INBOUND_RX_PERIOD = 10 # Period, in seconds, at which the modem gateway is polled for inbound messages (>10 sec)
STATISTICS_PERIOD = 30 # Period, in seconds, at which statistics are printed
RESET_COUNT = 100 # Number of iterations between resets of the zeep client

import socket
import threading
import time
import zeep

class ZeepClient:

def __init__(self):

    # User account information for the http://isatdatapro.skywave.com gateway.
    # This data is taken from a SkyWave support email.
    self.account = "70000934"
    self.password = "password"
    self.modemid = "01097623SKY2C68"

    # Connect to the SkyWave server and initialize the SOAP interface.
    # Force HTTPS for the connection so username and password are not broadcast as plain text.
    print("SkwWave Server: https://isatdatapro.skywave.com/")
    self.client = zeep.Client('https://isatdatapro.swlab.ca:8143/GLGW/GWServices_v1/Messages.wsdl')

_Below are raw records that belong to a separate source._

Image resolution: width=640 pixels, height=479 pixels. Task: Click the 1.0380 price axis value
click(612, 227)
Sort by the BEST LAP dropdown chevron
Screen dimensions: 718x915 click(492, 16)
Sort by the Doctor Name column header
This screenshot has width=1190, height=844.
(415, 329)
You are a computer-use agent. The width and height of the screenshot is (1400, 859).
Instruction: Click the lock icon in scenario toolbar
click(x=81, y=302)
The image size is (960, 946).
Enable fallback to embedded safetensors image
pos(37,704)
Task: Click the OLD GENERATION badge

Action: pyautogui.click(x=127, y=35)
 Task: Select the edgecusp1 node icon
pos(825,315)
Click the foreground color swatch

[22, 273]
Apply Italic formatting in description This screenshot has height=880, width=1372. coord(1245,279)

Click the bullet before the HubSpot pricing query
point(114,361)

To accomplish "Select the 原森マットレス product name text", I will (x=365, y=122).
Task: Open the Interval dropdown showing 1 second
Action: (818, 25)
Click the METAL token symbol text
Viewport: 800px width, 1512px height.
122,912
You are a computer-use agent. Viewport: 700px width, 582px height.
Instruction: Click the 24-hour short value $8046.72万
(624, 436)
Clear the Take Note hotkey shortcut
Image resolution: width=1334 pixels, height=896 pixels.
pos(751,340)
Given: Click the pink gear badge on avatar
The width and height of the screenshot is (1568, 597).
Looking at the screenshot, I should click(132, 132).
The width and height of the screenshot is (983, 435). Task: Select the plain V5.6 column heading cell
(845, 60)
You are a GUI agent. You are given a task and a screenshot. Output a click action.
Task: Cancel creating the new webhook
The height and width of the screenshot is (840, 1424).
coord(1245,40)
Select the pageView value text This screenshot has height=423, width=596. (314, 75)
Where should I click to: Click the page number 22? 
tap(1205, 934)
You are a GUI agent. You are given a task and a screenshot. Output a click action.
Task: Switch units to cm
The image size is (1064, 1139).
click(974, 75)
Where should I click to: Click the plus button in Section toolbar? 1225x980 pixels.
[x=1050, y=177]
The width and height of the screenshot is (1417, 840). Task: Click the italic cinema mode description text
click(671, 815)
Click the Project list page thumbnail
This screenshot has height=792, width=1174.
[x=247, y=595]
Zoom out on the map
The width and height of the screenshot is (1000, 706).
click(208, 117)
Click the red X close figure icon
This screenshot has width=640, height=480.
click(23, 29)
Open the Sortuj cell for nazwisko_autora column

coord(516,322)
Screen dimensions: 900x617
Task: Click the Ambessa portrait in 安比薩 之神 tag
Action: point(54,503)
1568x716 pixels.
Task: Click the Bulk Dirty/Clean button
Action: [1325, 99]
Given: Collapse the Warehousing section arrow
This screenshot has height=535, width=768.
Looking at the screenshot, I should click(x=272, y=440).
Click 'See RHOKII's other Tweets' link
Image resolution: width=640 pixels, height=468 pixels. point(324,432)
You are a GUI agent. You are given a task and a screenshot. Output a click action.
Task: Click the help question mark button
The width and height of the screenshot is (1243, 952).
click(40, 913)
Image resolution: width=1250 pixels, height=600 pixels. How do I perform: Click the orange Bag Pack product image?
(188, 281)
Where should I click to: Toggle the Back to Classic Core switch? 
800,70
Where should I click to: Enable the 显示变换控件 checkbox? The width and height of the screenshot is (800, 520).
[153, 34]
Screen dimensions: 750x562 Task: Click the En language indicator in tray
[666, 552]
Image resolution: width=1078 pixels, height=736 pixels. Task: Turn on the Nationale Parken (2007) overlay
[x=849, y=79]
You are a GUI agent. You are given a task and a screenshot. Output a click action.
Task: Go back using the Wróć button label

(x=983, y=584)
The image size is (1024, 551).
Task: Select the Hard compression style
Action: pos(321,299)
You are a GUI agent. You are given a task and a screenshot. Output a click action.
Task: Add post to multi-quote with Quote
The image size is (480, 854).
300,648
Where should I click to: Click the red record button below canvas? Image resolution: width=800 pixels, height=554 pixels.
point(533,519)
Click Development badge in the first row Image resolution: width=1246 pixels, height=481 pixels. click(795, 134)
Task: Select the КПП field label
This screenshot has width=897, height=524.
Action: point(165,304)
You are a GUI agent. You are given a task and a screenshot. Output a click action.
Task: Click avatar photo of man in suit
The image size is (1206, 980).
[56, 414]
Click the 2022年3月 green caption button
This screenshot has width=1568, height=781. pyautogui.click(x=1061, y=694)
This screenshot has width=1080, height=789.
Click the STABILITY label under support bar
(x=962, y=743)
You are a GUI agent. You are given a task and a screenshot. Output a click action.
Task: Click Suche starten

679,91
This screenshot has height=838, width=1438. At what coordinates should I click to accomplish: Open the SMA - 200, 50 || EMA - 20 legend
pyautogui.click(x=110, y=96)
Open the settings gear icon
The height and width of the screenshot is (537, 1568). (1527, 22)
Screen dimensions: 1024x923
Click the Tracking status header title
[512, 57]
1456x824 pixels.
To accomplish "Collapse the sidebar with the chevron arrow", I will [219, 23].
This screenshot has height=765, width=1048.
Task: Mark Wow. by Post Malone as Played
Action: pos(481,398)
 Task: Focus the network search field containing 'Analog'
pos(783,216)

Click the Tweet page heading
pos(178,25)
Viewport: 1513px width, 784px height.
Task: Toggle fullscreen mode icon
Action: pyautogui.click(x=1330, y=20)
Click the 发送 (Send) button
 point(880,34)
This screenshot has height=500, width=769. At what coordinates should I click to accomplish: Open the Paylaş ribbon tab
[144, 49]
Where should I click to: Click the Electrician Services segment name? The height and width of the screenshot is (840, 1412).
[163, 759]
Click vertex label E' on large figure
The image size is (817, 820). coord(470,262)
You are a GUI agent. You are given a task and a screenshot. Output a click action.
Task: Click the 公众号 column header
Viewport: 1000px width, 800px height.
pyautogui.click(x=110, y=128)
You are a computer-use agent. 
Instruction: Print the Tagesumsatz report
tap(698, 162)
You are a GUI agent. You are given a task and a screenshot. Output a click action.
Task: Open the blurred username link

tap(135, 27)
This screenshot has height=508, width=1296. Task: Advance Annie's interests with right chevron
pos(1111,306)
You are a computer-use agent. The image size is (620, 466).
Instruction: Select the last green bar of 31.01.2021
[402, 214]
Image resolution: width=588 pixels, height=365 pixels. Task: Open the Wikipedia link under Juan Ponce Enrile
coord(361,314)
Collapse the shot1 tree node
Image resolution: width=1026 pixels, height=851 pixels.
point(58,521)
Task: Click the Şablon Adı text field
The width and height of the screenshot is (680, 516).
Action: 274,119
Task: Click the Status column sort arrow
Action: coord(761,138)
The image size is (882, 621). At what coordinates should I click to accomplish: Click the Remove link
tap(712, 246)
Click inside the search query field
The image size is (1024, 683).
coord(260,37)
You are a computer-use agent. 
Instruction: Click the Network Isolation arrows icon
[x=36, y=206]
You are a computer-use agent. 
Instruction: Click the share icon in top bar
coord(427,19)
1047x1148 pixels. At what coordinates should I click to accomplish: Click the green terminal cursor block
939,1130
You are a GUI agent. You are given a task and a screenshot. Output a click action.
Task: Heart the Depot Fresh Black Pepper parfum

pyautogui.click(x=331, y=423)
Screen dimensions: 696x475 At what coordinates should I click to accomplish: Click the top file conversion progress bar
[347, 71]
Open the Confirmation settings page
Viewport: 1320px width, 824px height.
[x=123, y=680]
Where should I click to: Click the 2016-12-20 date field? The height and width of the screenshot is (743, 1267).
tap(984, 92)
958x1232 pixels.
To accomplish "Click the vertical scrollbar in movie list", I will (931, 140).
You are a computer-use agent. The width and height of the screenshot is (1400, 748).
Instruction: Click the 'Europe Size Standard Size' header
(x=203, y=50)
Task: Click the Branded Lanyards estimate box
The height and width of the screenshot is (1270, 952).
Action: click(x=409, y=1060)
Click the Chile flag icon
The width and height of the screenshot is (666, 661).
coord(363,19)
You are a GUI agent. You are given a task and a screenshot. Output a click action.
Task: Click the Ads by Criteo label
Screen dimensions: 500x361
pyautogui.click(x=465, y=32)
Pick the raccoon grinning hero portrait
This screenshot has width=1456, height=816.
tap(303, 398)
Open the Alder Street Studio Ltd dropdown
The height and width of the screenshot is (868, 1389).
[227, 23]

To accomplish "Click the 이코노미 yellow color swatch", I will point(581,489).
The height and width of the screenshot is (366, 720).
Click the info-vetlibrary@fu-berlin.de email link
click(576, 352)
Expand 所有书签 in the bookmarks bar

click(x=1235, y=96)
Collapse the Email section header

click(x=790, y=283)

    # Get the SOAP type objects for everything we'll need.
    self.ForwardMessage_type = self.client.get_type('ns0:ForwardMessage')
    self.ArrayOfForwardMessage_type = self.client.get_type('ns0:ArrayOfForwardMessage')
    self.ReturnMessageFilter_type = self.client.get_type("ns0:ReturnMessageFilter")


def GetReturnMessages(self, highwater):
    # Get inbound messages from gateway and forward them to each registered client.

    ReturnMessageFilter = self.ReturnMessageFilter_type(StartUTC=highwater,
                                                   MobileID=self.modemid,
                                                   StartMessageID=0,
                                                   IncludeRawPayload=True,
                                                   IncludeType=False)

    result = self.client.service.GetReturnMessages(self.account, self.password, ReturnMessageFilter)

    print("Highwater: {}".format(highwater))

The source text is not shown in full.